He carried a seamless robe.
It was a thing of delicate beauty and of great craftsmanship, robust and at the same time light, woven in one piece from top to bottom; like the robe a high priest would wear as he went about his duties.
Like everything else, it would be taken from him.
Freshly made, it billowed from the loom as it was released, completed. The freshness and the newness of it made you want to bury yourself in its folds. Or else just put it on. The fingers that spun it, the hands that made it, held together in satisfaction of a job well done. For things crafted have a lasting value: but one that is easily squandered. Mass production leaves little space for the tiny detail that makes this thing this and that thing that. Or it is just plain compromised by cheap labour and the lust to possess everything.
Laundered and hung out to dry it drifted in the breeze like a flag.
But there was no breeze that day. The air seemed to hang in the sky like a great, leaden weight; like the yellowing clouds of smog that stain our own cities. Somewhere a fire was crackling. Dogs barked. Children cried out in fear or stared in bemused amazement.
His sweat and blood stained the cloth. It clung to him, and where he had been lashed, the fibres of the material stuck to the congealing wounds.
Around the hem, where the stitching was plain to see, the material was starting to fray. Something was unravelling, becoming undone.
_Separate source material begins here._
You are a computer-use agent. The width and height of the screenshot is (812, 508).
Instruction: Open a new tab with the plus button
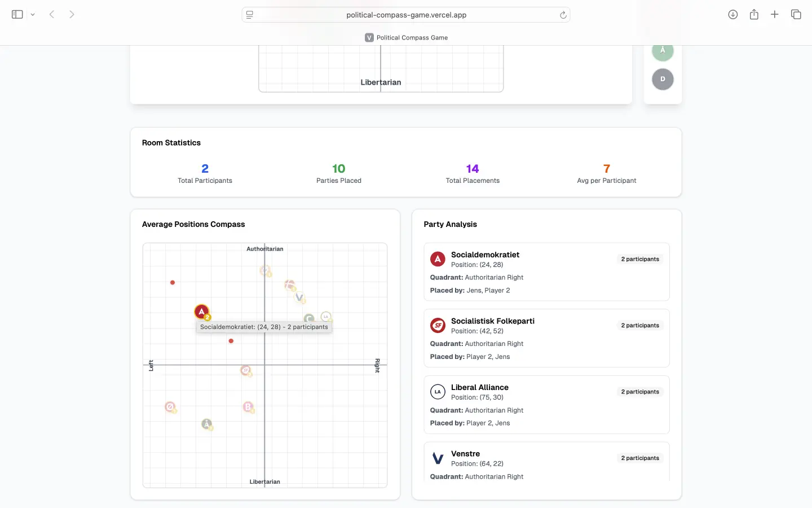coord(775,14)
And on another day, in another crowd, one would reach out to touch this hem. Not to admire its beauty, or measure the quality of the cloth, but to come as close as one could to touching the man; to feel his pulse and know the energy of his life. And even in a crowd, with hundreds jostling around him, clamouring for attention, he would cry out, ‘Who touched me?’, as if this were something obvious. But he could tell. He could be pressed in on every side and still discern each touch. You see, there are no crowds for him, only people, each one a thing of beauty, each one delicately and unrepeatedly distinct. He sees each face, knows each name, feels each touch and knows its meaning.
What do you want me to do for you …
Unless I wash you, you have no share with me …
Soon there will be rough hands upon him, uncomprehending and uncaring. No one dies with their clothes on. And if it wasn’t so lovely they would have torn it off him, as though they were raping him, but it was too costly, too comely. So suddenly they were gentle. This thing could make them a few pounds, or keep them warm, or spruce them up, or give them something to brag about. They rolled it carefully over his head. They gave this robe a dignity that they did not give to him, for he was a thing despised and a thing rejected. It stung as the cloth pulled against the wounds, and then they held it to themselves smiling, triumphant. And he was left naked. And now they did not look away. They exposed him. They smirked at him and they held him to the beam of the cross ready to secure him.
And when he was nailed there, and when he had been lifted up, and when the final cycle of the struggle towards dying had commenced they crouched at the foot of the cross and spun their dice, gambling to see which one of them would have it, this seamless robe, this last uncovering.
And he carried the seamless purposes of God: that was what he was carrying at this moment, though exhaustion and terror and the raw, uncomplicated torment of dying meant that he did not need to know he was carrying it, he just had to do it. He had arrived at a point where there were no choices left, except the one to utter words of gentle forgiveness to those who ducked and dealt, for they too were being woven into the tapestry of God’s story. A seamless purpose: his birth, his life, the slow unfolding of vocation, the chill awakening of his baptism, the pleading in the garden for another way, and now this, his dying, all part of an unfolding hope and a glory that was present in the heart of God before the world was made. Now planted in his heart, turning slowly towards completion, the hour of reckoning, and as the strange eclipsing darkness gathers, the beckoning of a new dawn, a new heaven and a new earth. God’s work of redeeming planted in our hearts. Those words of forgiveness spoken to us. Father forgive them, they don’t know what they do.
Hold the most beautiful piece of cloth you can find. Imagine who made it and how it was made. Admire and cherish the intricacies of each stitch.
If you are in a group, either get everyone to bring in a piece of cloth, each person showing and sharing what they have brought, or pass around one piece.
If you are on your own, hold the cloth and think about it.